ついさっきまでは亮輔が刃物を持って料理するなどという意外性にただただ驚くしかなかったというのに、今ではもう「りょーくんは何を作って私に提供してくれるんだろう?」と朝香を欲張りにさせていく。
「あー……しんどいぃぃ」
バイト中に生理が来てしまった。
「朝香ちゃん、もう帰りなよ。今日は配達いいからゆっくり休んで」
青白い顔で辛そうにしている朝香を夕紀は心配してくれたのだが
「でも……夕紀さんを電車に乗せるわけにはいかないですしぃ」
「英美学院大学への配達は自分にしか出来ないのだから」と、首を左右に振り無理矢理出掛ける準備を始めてしまう。
「そんなの私が車で持って行けばいいんだから! もう帰りましょ!」
店主としてそんな無茶をさせるわけにはいかないのだろう、朝香を説得してなんとか帰らせようとしてきた。
「ううぅ……」
「マンションまで車で送ってあげるから。部屋に着いたら横になっておきなさいね」
夕紀は急いで出入り口の自動ドアをオフにして「店主しばらく不在」の札を掲げると、エプロンを外した朝香を夕紀の軽自動車に乗せエンジンをかける。
(夕紀さんが支度してる間にエアコン入れてあっためてくれてる……ありがたいなぁ)
この前のデート日以降、急な冷え込みがやってきて身体が冷えてしまったのも生理痛の要因になっているのだろう。後部座席に置かれている大判ブランケットを巻き付け暖房で車内が暖まっていくのを感じるだけで痛みが和らいでいっているような気がしてくる。
「さ、マンション向かうよ~!」
夕紀は10分もしないうちに運転席へ座り、すぐに連れ出してくれた。
「ありがとうございます夕紀さん……」
結局夕紀は玄関まで付き添ってくれ、ブランケットもそのまま借りる事となった。
「いいのいいの。亮輔くんに連絡入れておくから、朝香ちゃんはとにかく横になって。安静が一番よ」
夕紀に優しい言葉をかけてもらい、手を振り見送った後はフラフラとした足取りでベッドルームへと向かう。
(痛み止めのお薬、店で夕紀さんからもらったけどまだ痛いよぅ……)
夕紀があれだけ動いてくれているのだからと、言葉通り横になってスマホを伏せ目を閉じる。薬はあと数時間経過しないと飲めないので羽毛布団にくるまりながらジッとするしか対処法がない。

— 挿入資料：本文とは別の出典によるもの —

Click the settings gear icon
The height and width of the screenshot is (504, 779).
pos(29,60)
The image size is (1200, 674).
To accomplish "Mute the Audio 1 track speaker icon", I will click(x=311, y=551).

(あっ、源さんのお魚と初恵さんのお野菜受け取らずそのままになってないかな……初恵さんがなんとかしてくれるのかなぁ)
ジッとしていると余計な事ばかり考えてしまう。
(今日はりょーくん大好物の、鯛のお刺身なんだよね……ちゃんと受け取って食べさせてあげたかったなぁ)

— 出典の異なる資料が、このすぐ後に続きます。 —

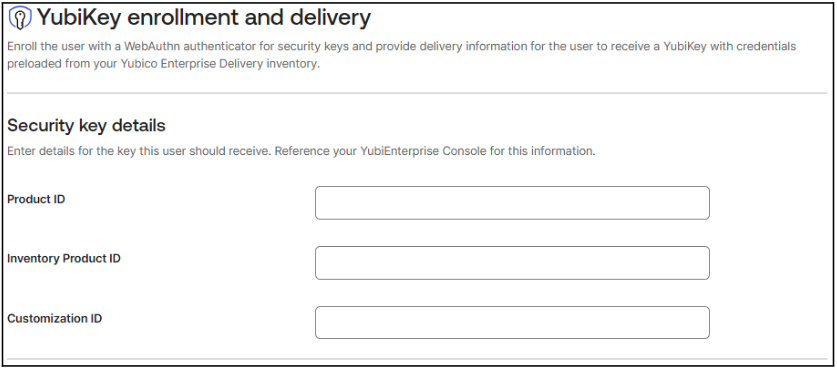Select the "Security key details" section heading

pos(86,125)
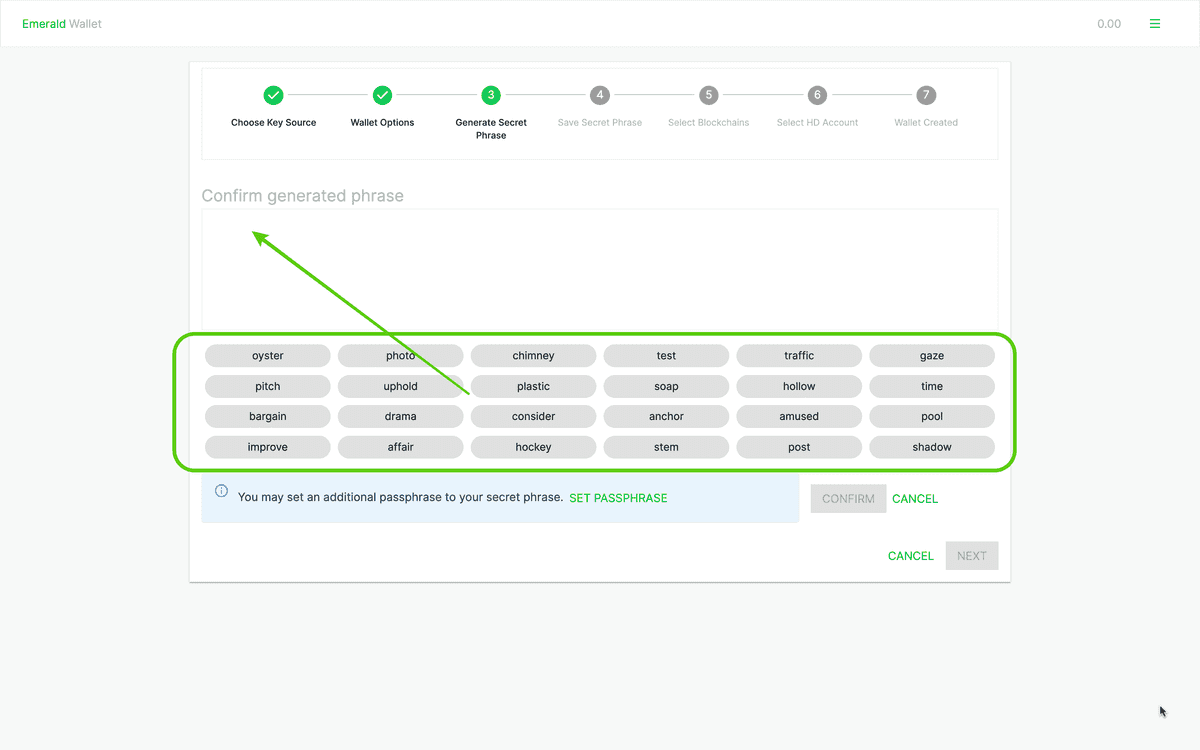
Task: Click the Wallet Options step checkmark icon
Action: [382, 95]
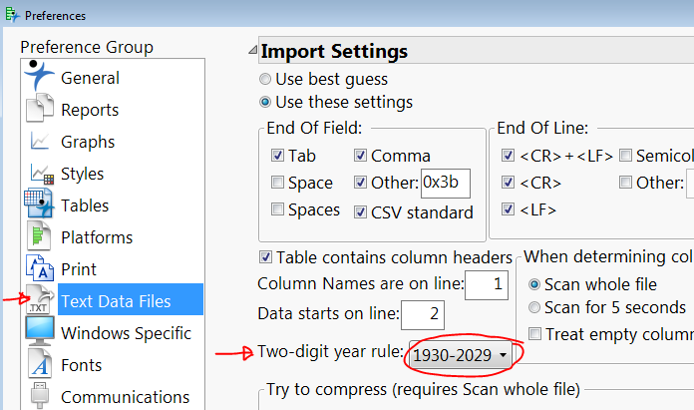Select the Graphs chart icon

[x=40, y=141]
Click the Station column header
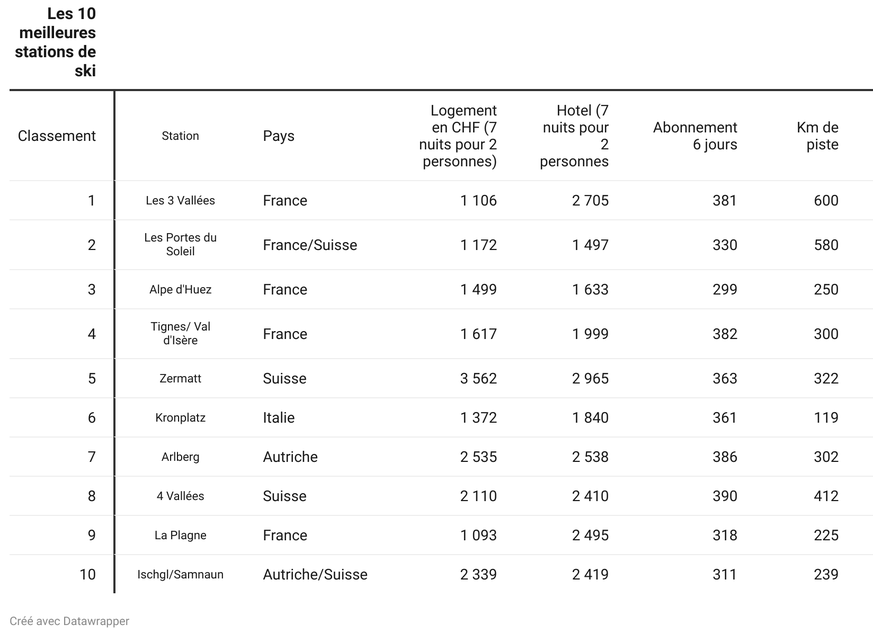 (x=180, y=136)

こんな体調では生モノを食べる気になれない。けれど健康体の亮輔にとっては我慢を強いる羽目となってしまっただろう……朝香は何も出来ない自分をひたすらに悔やみ、涙を流す。
「情けないなぁ……」
「あーちゃんただいま。生理用品と使い捨てカイロの買い足ししておいたよ」
いつのまにか眠ってしまったらしく、再び目を覚ますとちょうどのタイミングで玄関側から亮輔の声が聞こえた。
「ぇ……」
羽毛布団に包まったまま上体を起こし
「りょーくんごめんね、生理用品買うとか恥ずかしい思いさせちゃって」
ベッドルームへやってきてくれた亮輔にペコッと頭を下げる。
「なーに言ってんの! 約束したでしょ? あーちゃんの体を守るのも彼氏としての仕事の一つなんだって」
亮輔は羽毛布団ごと朝香を優しく抱きとめながらそう言い返してくれた。
「ありがとうりょーくん」
朝香は感謝の言葉を呟きながら羽毛布団からゆっくり這い出ると
「あれっ? こっちの袋はもしかして源さんと初恵さんの??」
亮輔の指に掛かっているポリ袋から野菜らしきものが透けてみえたので朝香は驚きの声を出した。
「うん。お姉さんからメッセージきた時に『あーちゃん食材受け取れてないかも』って気付いてさ、さっきお金払ってきたんだ。今日のお魚は鯛のお刺身で、野菜はトマトとブロッコリーみたい。しかもブロッコリーは小房に分けられてて使いやすそうだよ」
りょーくんは嬉しそうにそう言い……それから
「だから今日は俺に全部任せて! あーちゃん起きれそう? 眠たくないならソファ連れて行ってあげる」
朝香を横抱きで持ち上げてベッドルームの引き戸を全開にさせた。
「えっ? りょーくん?! 任せてって何??」
ソファからダイニングキッチンへと目線を向けると、亮輔はやる気に満ちた表情でエプロンをキュッと身に付けている。
(えっ? まさかりょーくんがお料理してくれるとか??)
半信半疑であったがそのまさかだったらしく、亮輔が食材を鍋に投入する様子をシゲシゲと観察する。
「あっ、いい匂いがする♪」
しばらくしてまた腹部が痛んできたのでソファに横たわっていると、グツグツと鍋で煮込んでいる音やコンソメの良い香りがしてきて朝香の耳と鼻を喜ばせた。
ついさっきまでは亮輔が刃物を持って料理するなどという意外性にただただ驚くしかなかったというのに、今ではもう「りょーくんは何を作って私に提供してくれるんだろう?」と朝香を欲張りにさせていく。